EXTRACT TO READ:
What followed was a slow meltdown building up to a very upset, nearly hysterical kid who threatened to "hold everything on the bus so you can't take me off". I put him on my lap, and he did calm down when a group of day camp kids came on the bus, all of them together with the matching tee shirts. We got downtown, got off the bus,  picked up a cinnamon raisin bagel with cream cheese for him and settled down in front of the bagel shop. If I was going into a tough afternoon, I was going to make sure that at least he had a full stomach. We had a few more attempts to stay 'rooted to the spot', grabbing onto bars and the big bike racks, but nothing unmanageable. These were his half-hearted attempts to stay away from the doctors' office, which by this time he likely envisioned with a huge hypodermic needle sticking out of it's roof. 

I began to doubt my so-called wisdom of being honest. Maybe it was just foolishness, this sticking-to-being-honest thing. Maybe I was a total dumbass and not respecting some unspoken rule all the other parents knew but me: lie lie lie. Whenever you can. Make it a surprise. Blame it on the doctor. "Oh, she says you have to get shots after all. Sorry!" I know some parents lie about shots. And after that afternoon at the doctor's office, I learned why.

First, Kiddo wouldn't get out of the car. Despite my usual "I am not carrying your capable five-year-old self" rule, I did indeed carry a fetal-position-clinging-to-the-car-with-a-death-grip child into the doctor's office, passing a woman on the street who looked at me in sympathy. It would not be the last of these looks I would get that day. In the waiting room, when his name was called, he got down on the floor and slid under a plastic rectangular bench to hide. What's most remarkable about this feat was that the space beneath the bench was probably 6 inches tall and so how in the world he flattened himself enough to fit in that space was truly a marvel. The CMA who had called Kiddo's name began laughing and called the other medical assistants to see. "No one has ever done this before!" While she was in awe, all energy and ready to help our little guy, we were in the 'cringing and bargaining stage'. Kiddo was screaming and crying about not wanting to get shots and I was promising myself I would definitely have a shot of something alcoholic when I got home.

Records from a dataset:
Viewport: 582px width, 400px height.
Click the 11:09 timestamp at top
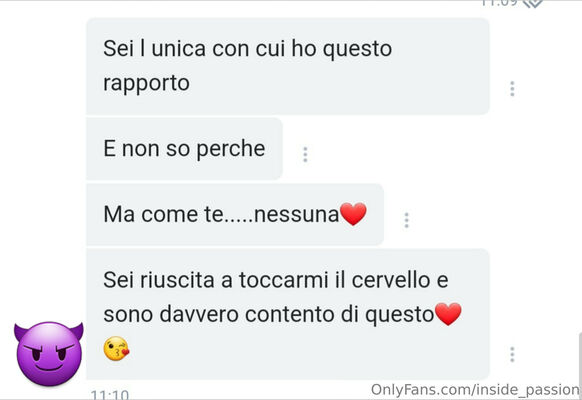point(500,3)
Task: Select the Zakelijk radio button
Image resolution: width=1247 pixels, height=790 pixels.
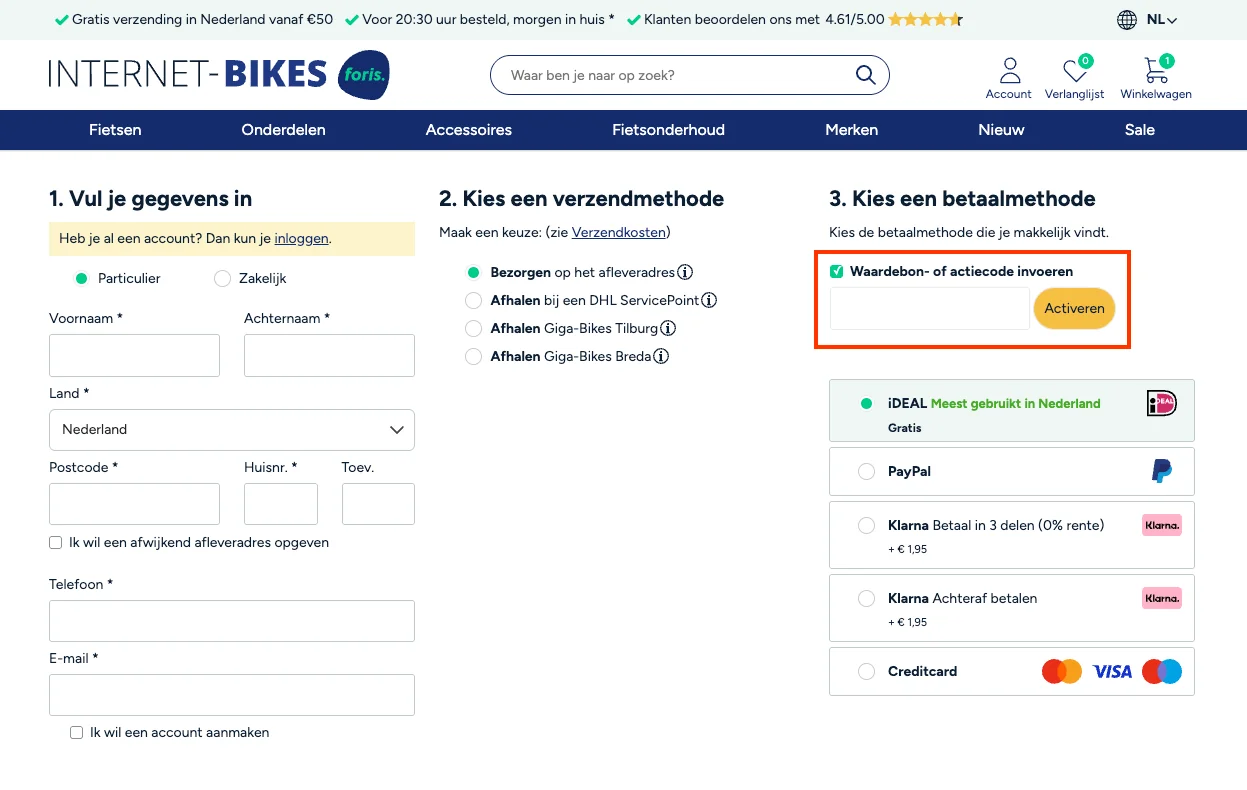Action: (x=222, y=278)
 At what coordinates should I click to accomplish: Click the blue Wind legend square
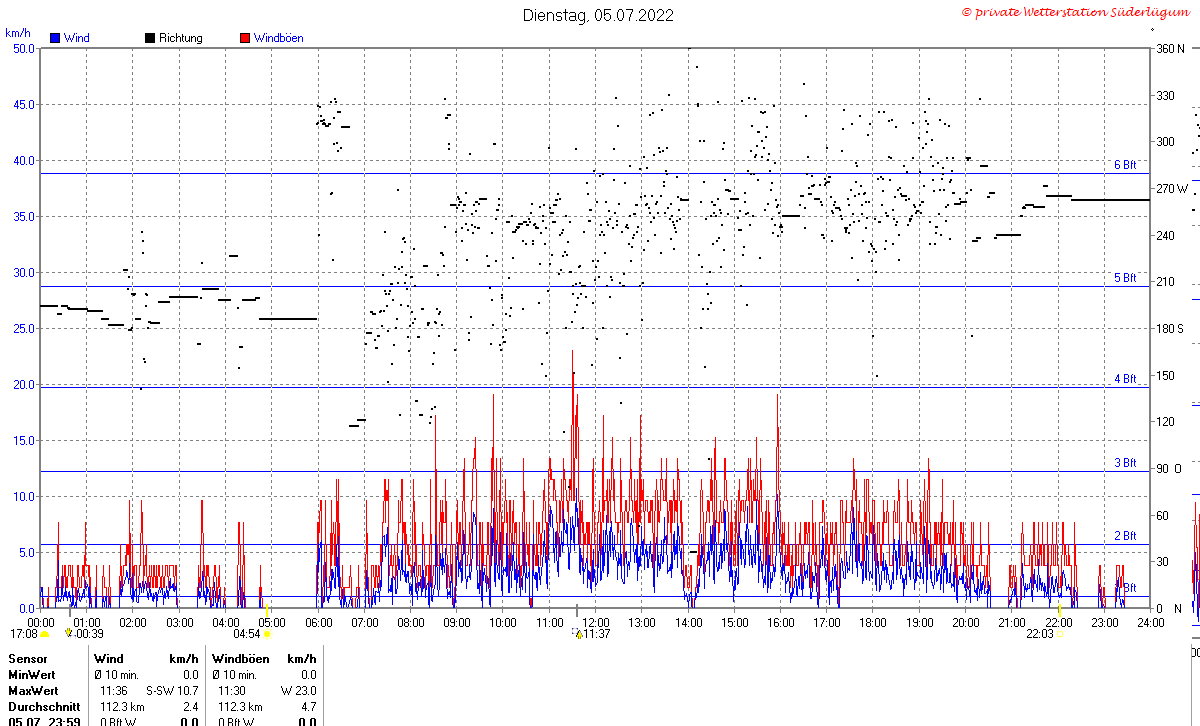(x=55, y=38)
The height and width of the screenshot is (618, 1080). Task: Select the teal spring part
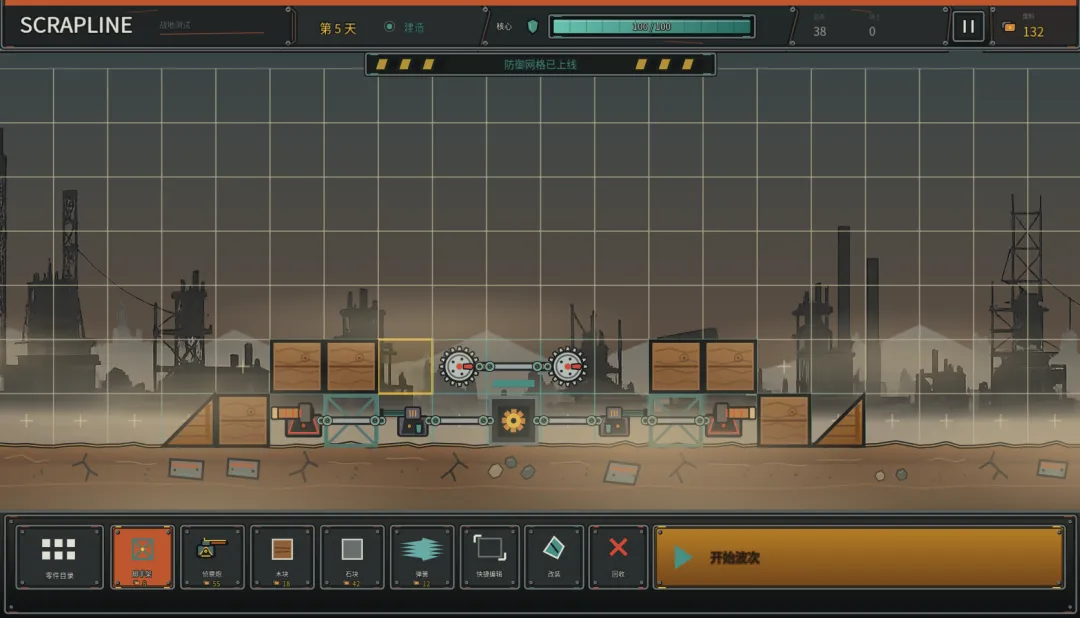[422, 557]
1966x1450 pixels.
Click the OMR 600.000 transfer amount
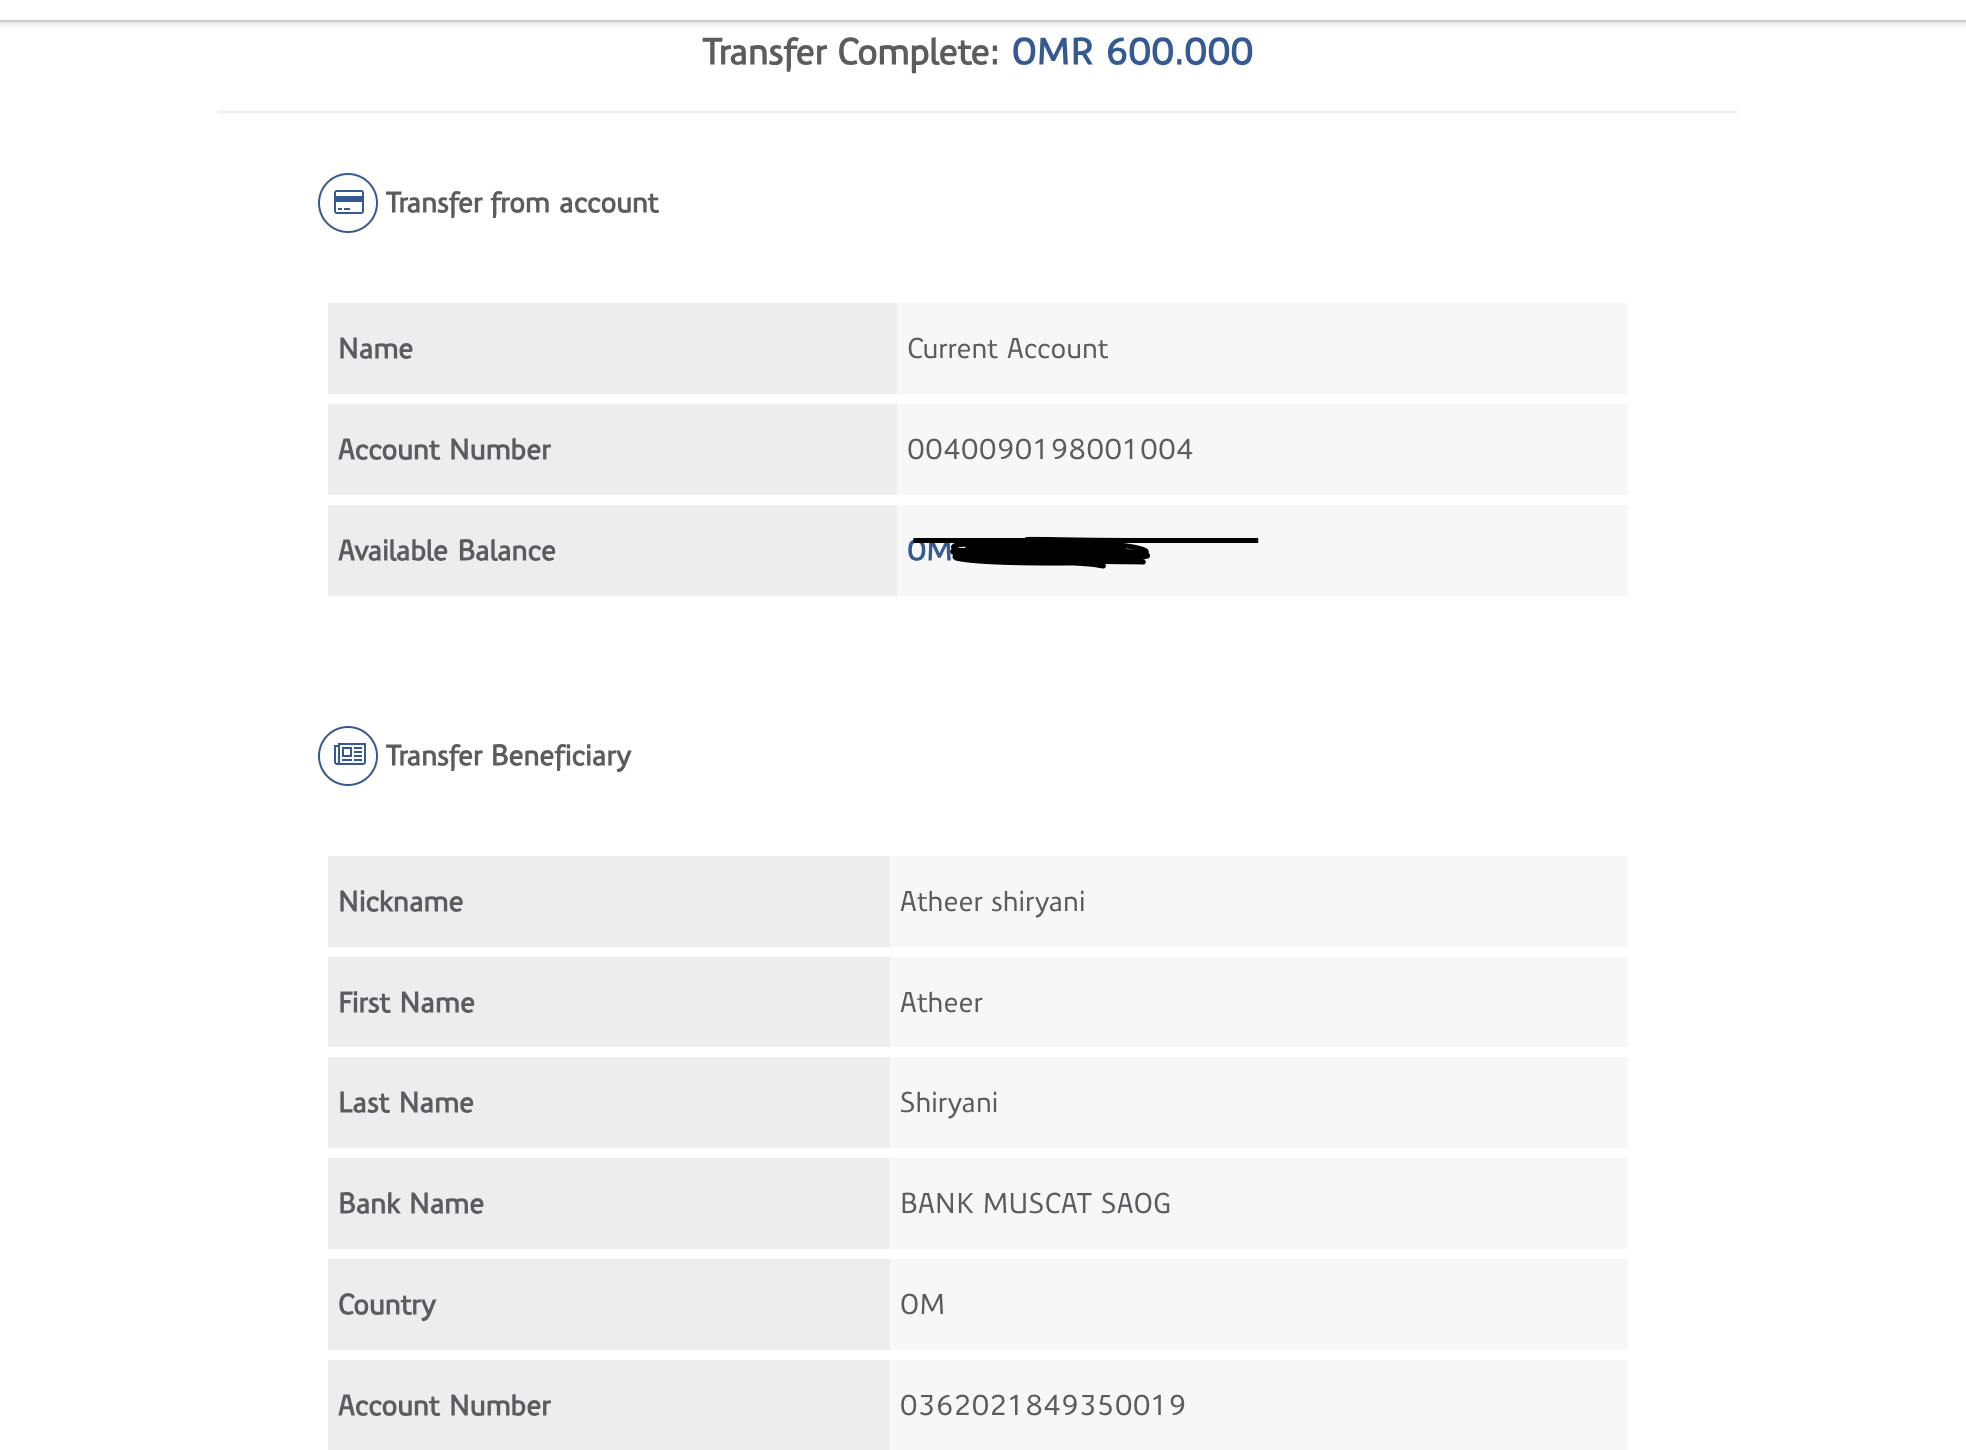tap(1132, 52)
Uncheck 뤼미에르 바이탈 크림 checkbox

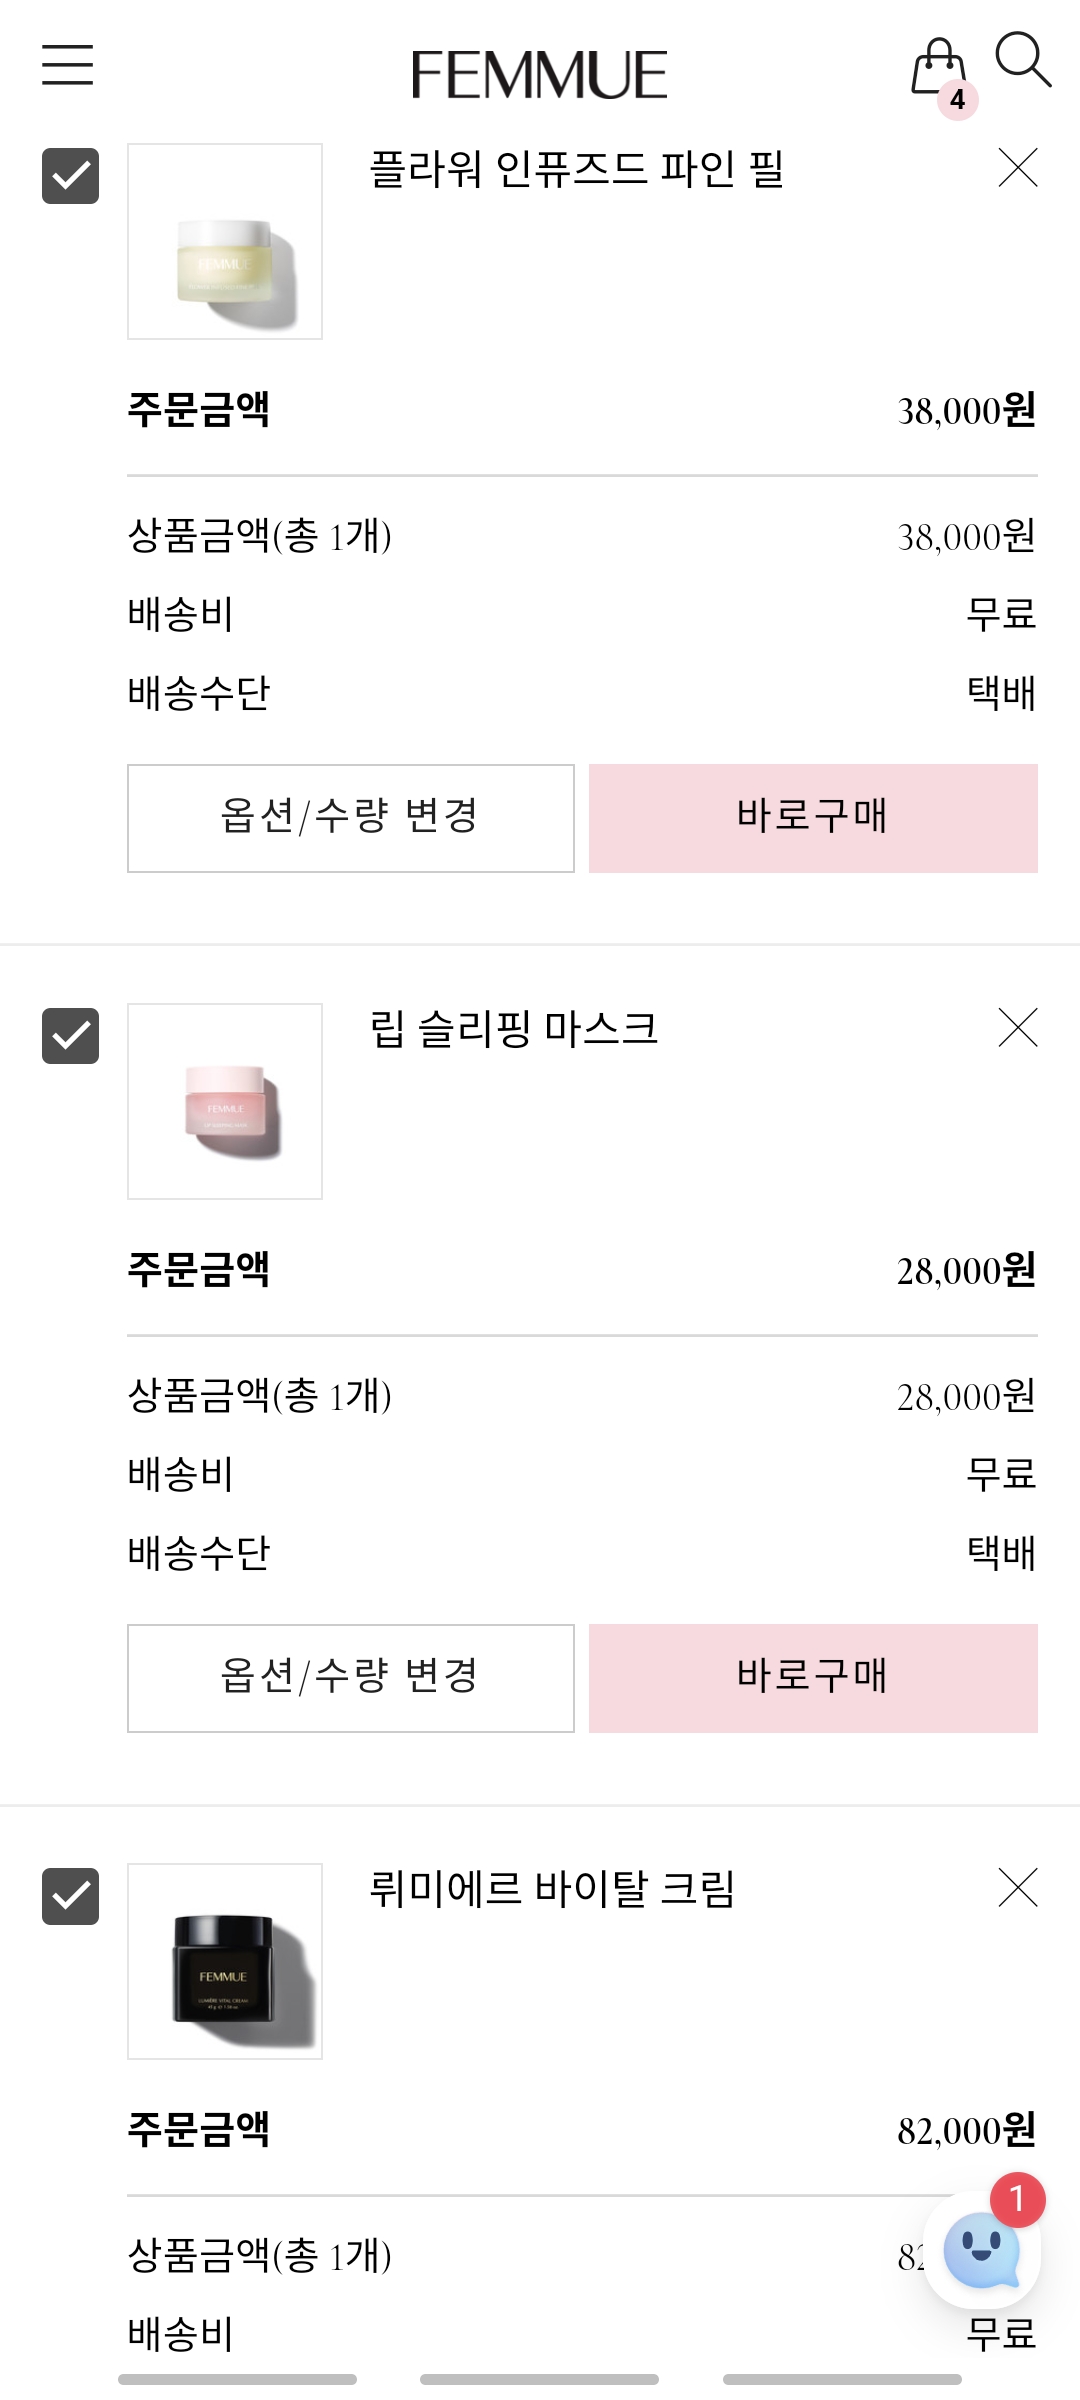(x=70, y=1896)
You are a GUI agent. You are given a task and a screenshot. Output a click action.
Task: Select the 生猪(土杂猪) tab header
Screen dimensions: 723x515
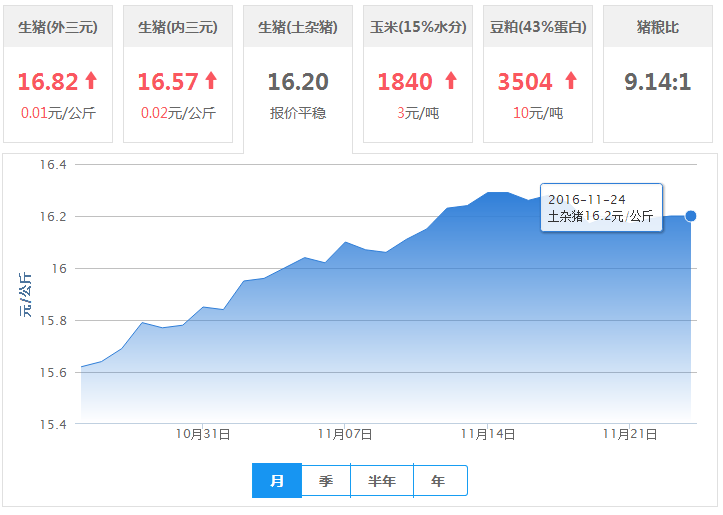click(x=298, y=27)
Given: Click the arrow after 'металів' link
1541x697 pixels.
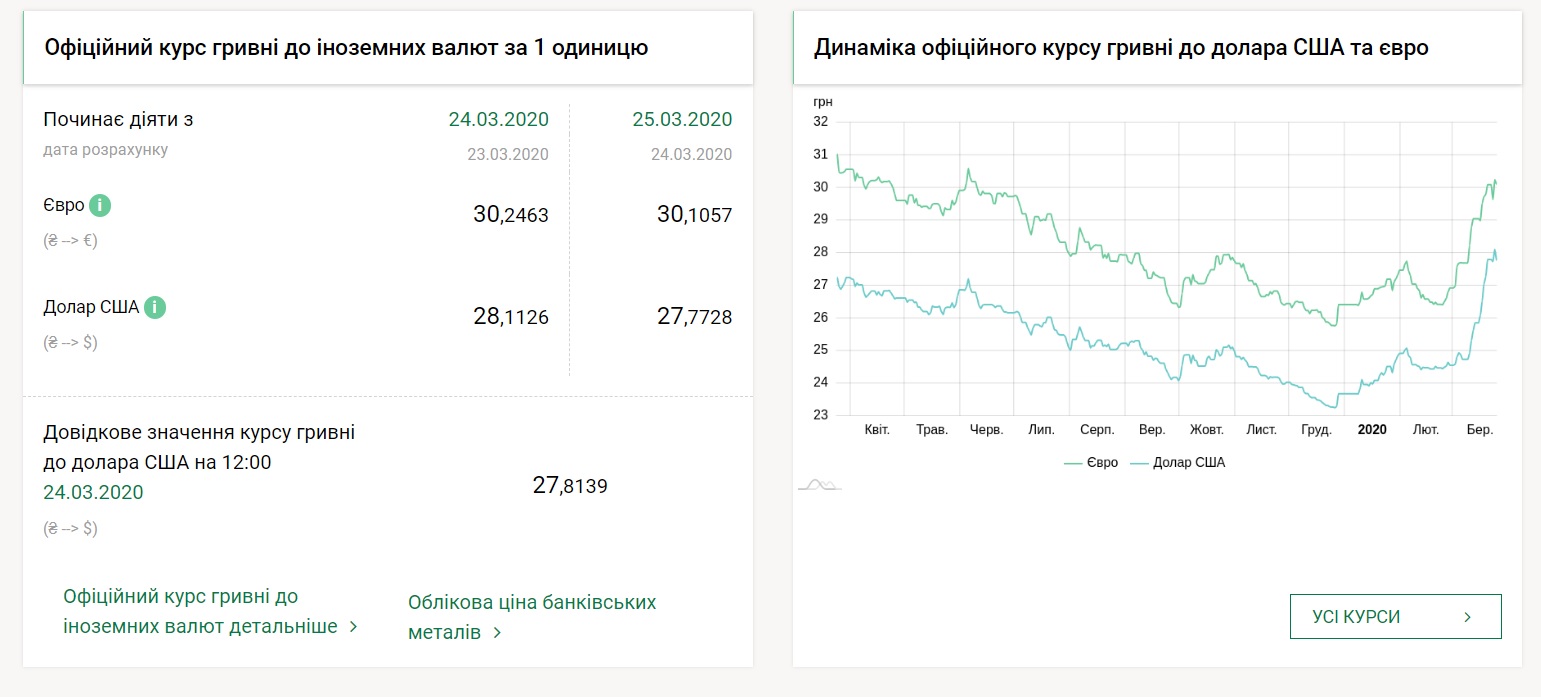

REQUIRED ACTION 1: In the story about the child's shots, what food did the parent buy for him downtown?
REQUIRED ACTION 2: Write the next part of the story about the child's shots, picking up after its final sentence.
The records are not needed here.

ANSWER SPACE 1: A cinnamon raisin bagel with cream cheese.

ANSWER SPACE 2:
And we weren't even in the exam room yet.

I'll spare you the rest of the gory details, but suffice it to say that by the time the doctor's visit was over and then medical assistants (yes, two of them) got Kiddo's shots done, one of us was a puddle of goo. Unfortunately, it was me. We had spent the close-to-ten minutes waiting for the doctor on Elevated Fear Level-Code Red, and while the doctor visit went well (she assured him she wasn't giving the shots), once she left, we had another bout of hysterical crying. And then, when the two MA's came in to give the shots, it took two of us to hold him--he,  on my lap, with his arms crossed in a restraint hold and one MA to hold his leg while the other did the shots. We thanked the ladies profusely and I tried to pull myself together, and not to cry. We'd gone through 2 Rescue Remedy pastilles for him and one for me and still I was a quivering mass. This was the worst, worst visit ever. Worse than when he was two and cried and cried after the shots, looking at me, looking so betrayed. This was worse.

I wondered, later, about how 'worth it' telling the truth was. I had told the truth and had probably a half-hours worth of out-of-control fear and panic to deal with. We were all exhausted and grumpy.

I wouldn't know the benefit of this until the next day, when Kiddo and I were out for a walk. He was playing with a rather long hangnail and then had complained about it. "Let me look at it." I offered. He hid the hand behind his body and turned so that it was held away from me.  "NO." he replied.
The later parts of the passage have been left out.